The new version brings two changes to the requirements. The application is only 64-bit now, and it only supports the full OpenGL version 4.6 API (which has been current for more than five years).

Startup and Control

Although it is a graphics program, Monkey Hi Hat doesn’t have a graphical interface – at least, not as part of the application itself. There is a stand-alone remote-control GUI, Monkey Droid, which runs on Windows 10/11 or Android. It can control a PC running Monkey Hi Hat over the local network. Binaries are available on the Monkey Hi Hat release page linked earlier. You can also issue commands via an SSH terminal session (refer to the repository wiki if you need help setting this up).

OpenGL and OpenAL interaction is achieved through native-library wrappers provided by the OpenTK library. That library also wraps the cross-platform GLFW (OpenGL Framework for Windowing) native-libraries. Monkey Hi Hat is technically a console program and windowing is managed by GLFW.

Like all .NET console applications, the static Program class is home to the main() entrypoint. The class also exposes to very important fields: AppConfig and AppWindow. It was necessary to read configuration fairly early in the app lifecycle, so there was little harm in exposing it in this very basic fashion. The window object has to be created, started, and disposed by the main console loop, so it also made sense to make it readily available in this way.

The main() method performs the following tasks:

  • Loads the configuration file (mhh.conf, or mhh.debug.conf in VS debug mode)

RECORDS PROVIDED —
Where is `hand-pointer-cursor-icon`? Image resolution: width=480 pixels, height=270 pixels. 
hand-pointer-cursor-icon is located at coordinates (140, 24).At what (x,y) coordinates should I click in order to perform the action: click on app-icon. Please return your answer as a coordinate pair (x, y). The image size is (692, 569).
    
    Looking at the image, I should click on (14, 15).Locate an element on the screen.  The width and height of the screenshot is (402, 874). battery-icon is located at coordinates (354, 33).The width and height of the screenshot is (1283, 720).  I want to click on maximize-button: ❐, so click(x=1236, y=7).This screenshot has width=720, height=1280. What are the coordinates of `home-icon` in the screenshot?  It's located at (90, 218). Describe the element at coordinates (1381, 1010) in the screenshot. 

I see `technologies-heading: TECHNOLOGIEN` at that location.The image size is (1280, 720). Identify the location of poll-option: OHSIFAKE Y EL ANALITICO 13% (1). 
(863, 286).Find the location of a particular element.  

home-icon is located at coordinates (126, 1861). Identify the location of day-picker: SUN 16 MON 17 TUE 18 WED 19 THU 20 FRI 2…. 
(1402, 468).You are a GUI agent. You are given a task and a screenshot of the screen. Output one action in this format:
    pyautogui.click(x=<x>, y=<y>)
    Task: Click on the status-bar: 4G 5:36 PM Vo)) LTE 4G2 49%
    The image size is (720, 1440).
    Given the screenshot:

PROBLEMS TO WORK ON —
A) Summarize the Monkey Hi Hat passage in two sentences.
B) According to the Monkey Hi Hat passage, which platforms does Monkey Droid run on?
The rows are separate material from the Monkey Hi Hat passage.

OUTPUTS BY TASK —
A) The new version of Monkey Hi Hat is 64-bit only and supports only the full OpenGL 4.6 API. It has no built-in graphical interface but can be controlled through the stand-alone Monkey Droid GUI or an SSH terminal session, and it is technically a console program whose windowing is managed by GLFW through wrappers from the OpenTK library.

B) Monkey Droid runs on Windows 10/11 or Android.